EXERCISE PASSAGE ->
Counsel to a Stepmother. --Your marriage to one who is a father of children
will prove to be a blessing to you. . . . You were in danger of becoming self-centred.
You had precious traits of character that needed to be awakened and exercised. .
. . Through your new relations you will gain an experience that will teach you
how to deal with minds. By the care of children affection, love, and tenderness
are developed. The responsibilities resting upon you in your family may be a
means of great blessing to you. These children will be to you a precious lesson
book. They will bring you many blessings if you read them aright. The train of
thought awakened by their care will call into exercise tenderness, love, and
sympathy. Although these children are not a part of your flesh and blood, yet
through your marriage to their father, they have become yours, to be loved,
cherished, instructed, and ministered to by you. Your connection with them will
call into exercise thoughts and plans that will be of genuine benefit to you. .
. . By the experience that you will gain in your home, you will lose the self-centred
ideas that threatened to mar your work and will change the set plans that have
needed softening and subduing. . . .

DATASET CONTENT ->
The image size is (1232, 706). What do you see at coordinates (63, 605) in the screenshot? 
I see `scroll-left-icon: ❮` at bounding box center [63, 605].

EXERCISE INSTRUCTIONS ->
1. In the counsel to a stepmother, what is developed by the care of children?
2. Update the part of the counsel to a stepmother that opens with the words "Counsel to a" and closes with "of becoming self-centred.", replacing "marriage" with "union".

ANSWERS FOR THE TASKS ->
1. Affection, love, and tenderness.

2.
Counsel to a Stepmother. --Your union to one who is a father of children
will prove to be a blessing to you. . . . You were in danger of becoming self-centred.